#### What to work on:
From the listing below, output the lines between the one with "Open more actions on the message toolbar" and the one with "This screenshot has height=407, width=474.", including those two, and nothing else. Pictures are not copied.

#### Working data:
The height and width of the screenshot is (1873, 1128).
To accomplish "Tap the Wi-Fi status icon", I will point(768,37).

* * *

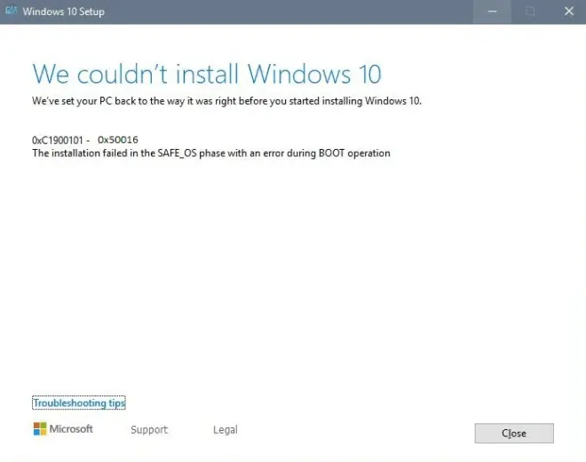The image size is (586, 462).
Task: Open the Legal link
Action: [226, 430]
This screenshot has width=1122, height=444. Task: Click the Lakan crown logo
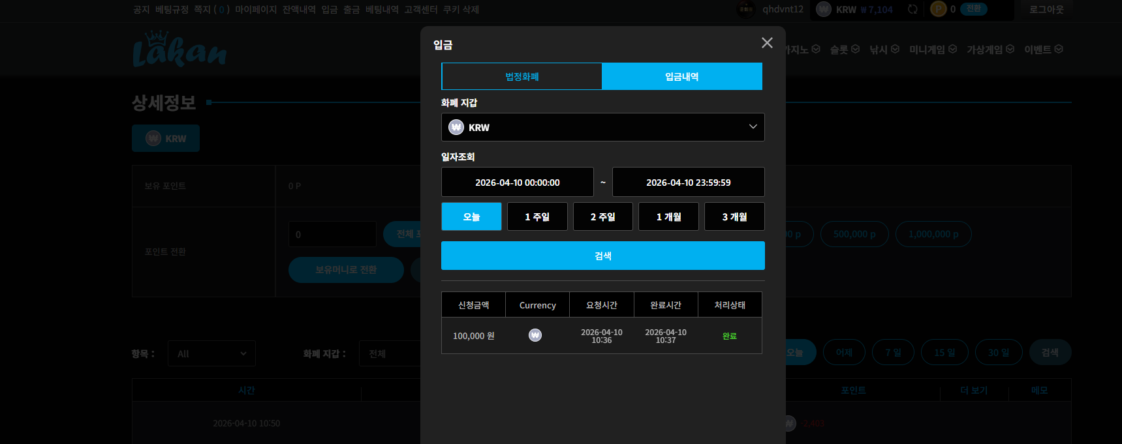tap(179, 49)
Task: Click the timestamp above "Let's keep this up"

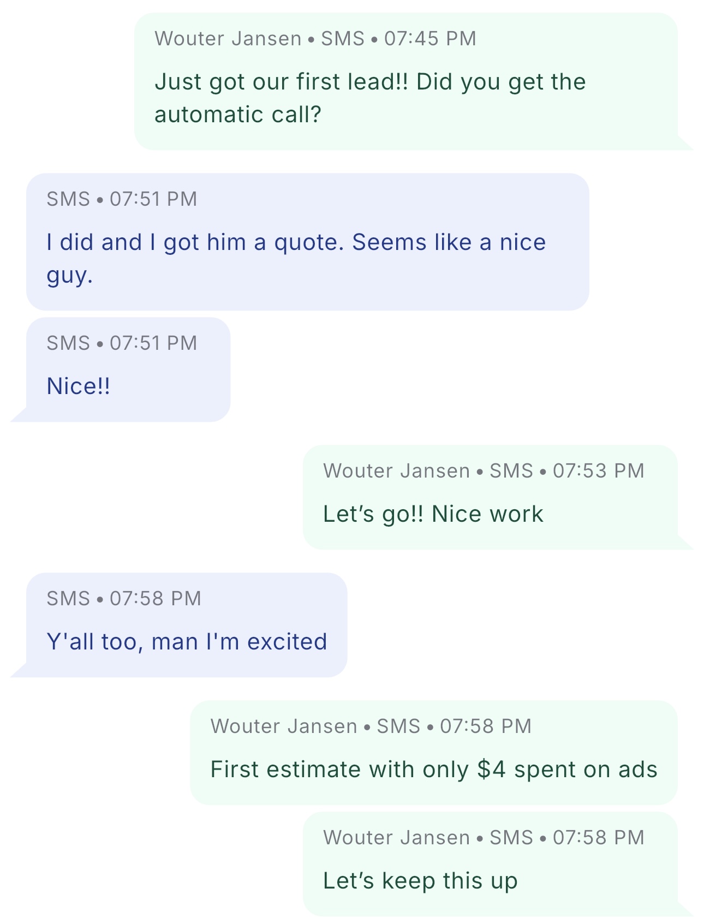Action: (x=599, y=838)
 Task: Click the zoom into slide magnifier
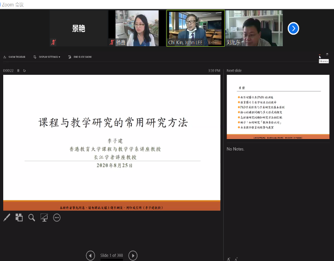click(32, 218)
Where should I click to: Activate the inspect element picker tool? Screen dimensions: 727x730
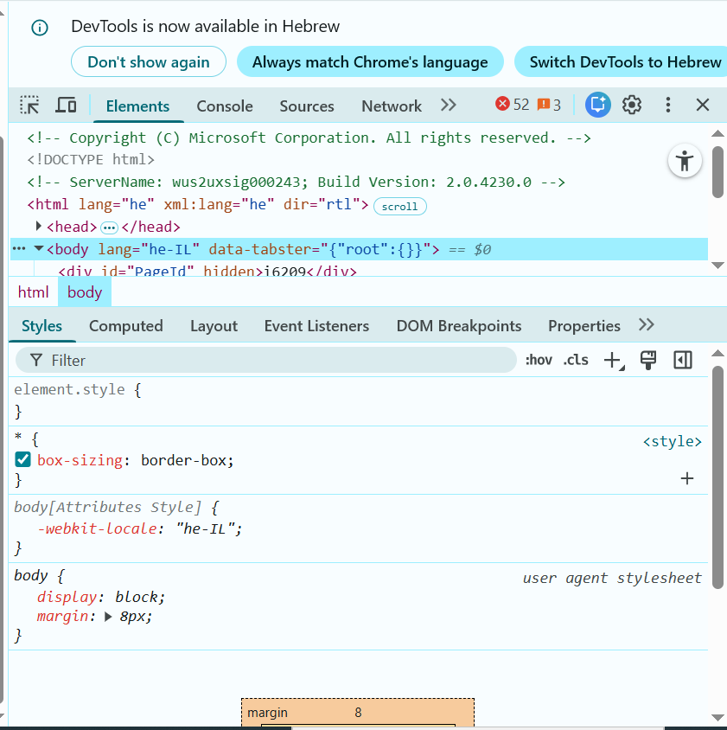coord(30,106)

...

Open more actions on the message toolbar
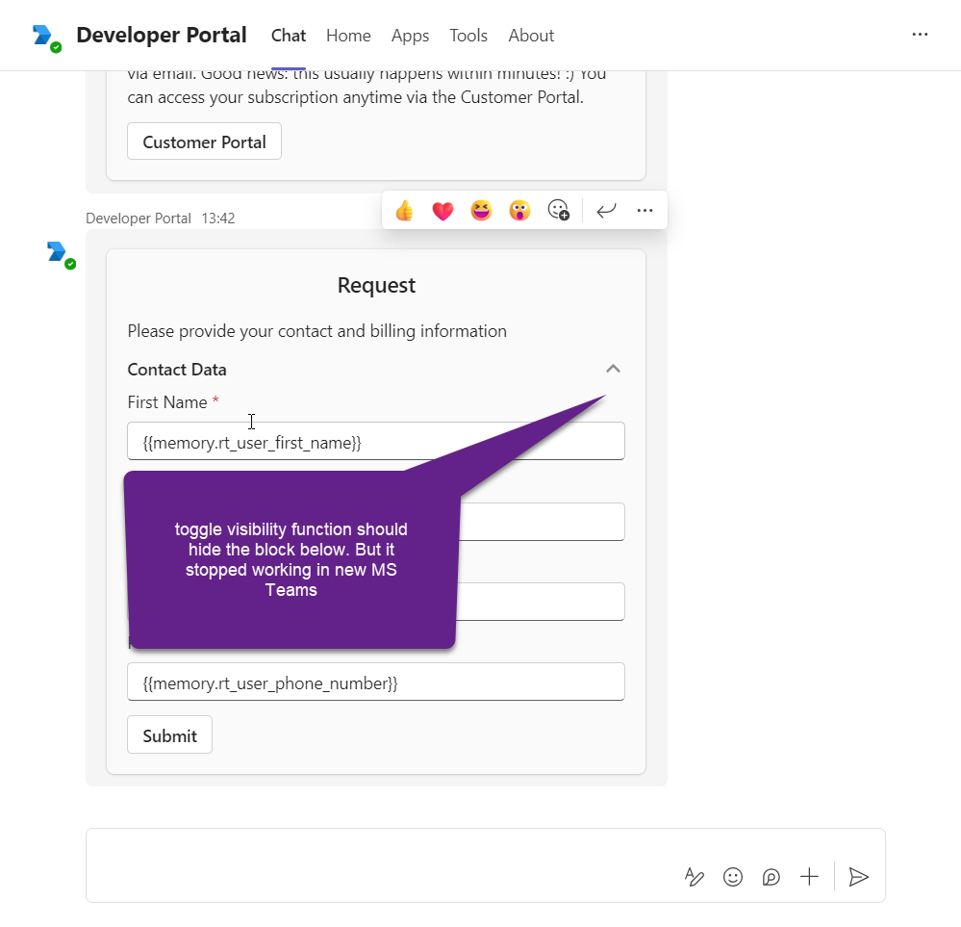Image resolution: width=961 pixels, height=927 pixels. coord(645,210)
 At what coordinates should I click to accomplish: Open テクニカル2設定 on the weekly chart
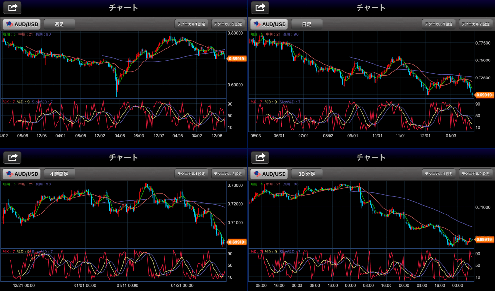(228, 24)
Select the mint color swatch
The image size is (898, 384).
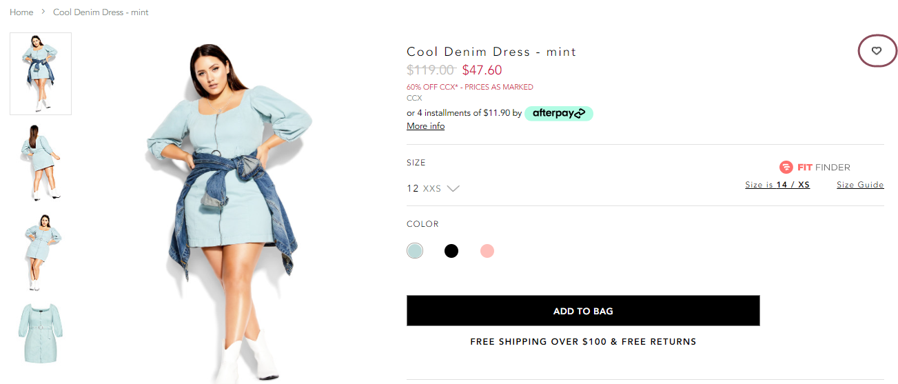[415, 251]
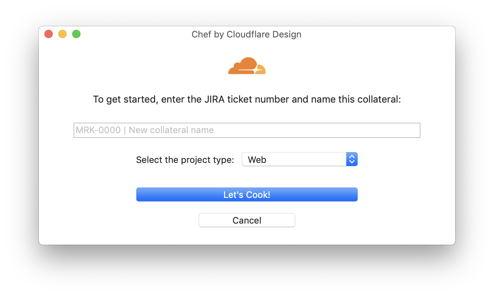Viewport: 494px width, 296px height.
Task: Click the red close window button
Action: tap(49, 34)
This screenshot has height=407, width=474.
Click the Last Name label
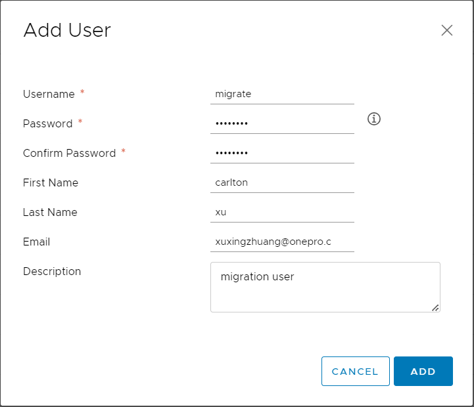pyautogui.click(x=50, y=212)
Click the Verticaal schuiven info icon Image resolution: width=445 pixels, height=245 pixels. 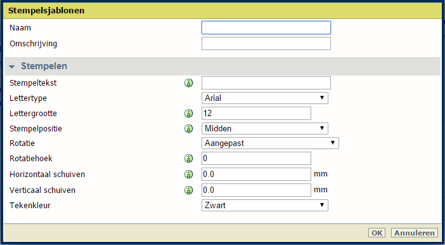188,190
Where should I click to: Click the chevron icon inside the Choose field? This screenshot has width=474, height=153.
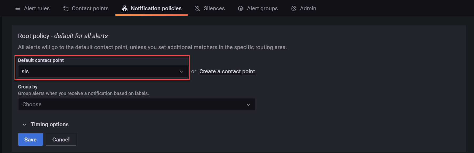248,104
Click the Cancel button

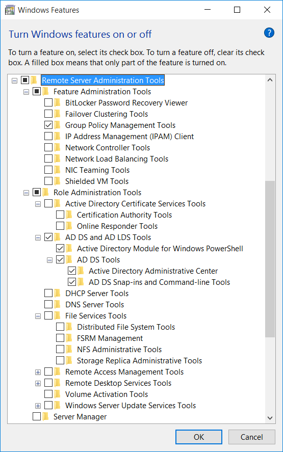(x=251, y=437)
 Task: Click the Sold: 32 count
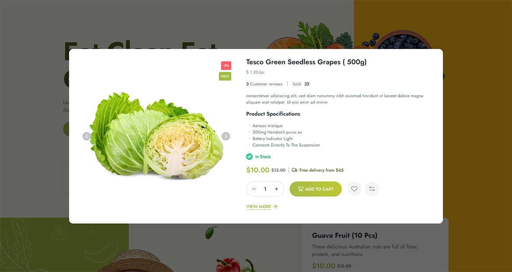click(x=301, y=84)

#### Answer for this exercise:
Open more actions on the message toolbar
Image resolution: width=961 pixels, height=927 pixels. coord(645,210)
 At what coordinates should I click to accomplish: Open テクニカル2設定 on the weekly chart
(228, 24)
Select the mint color swatch
The image size is (898, 384).
[415, 251]
Viewport: 494px width, 296px height.
Task: Click the red close window button
Action: tap(49, 34)
This screenshot has height=407, width=474.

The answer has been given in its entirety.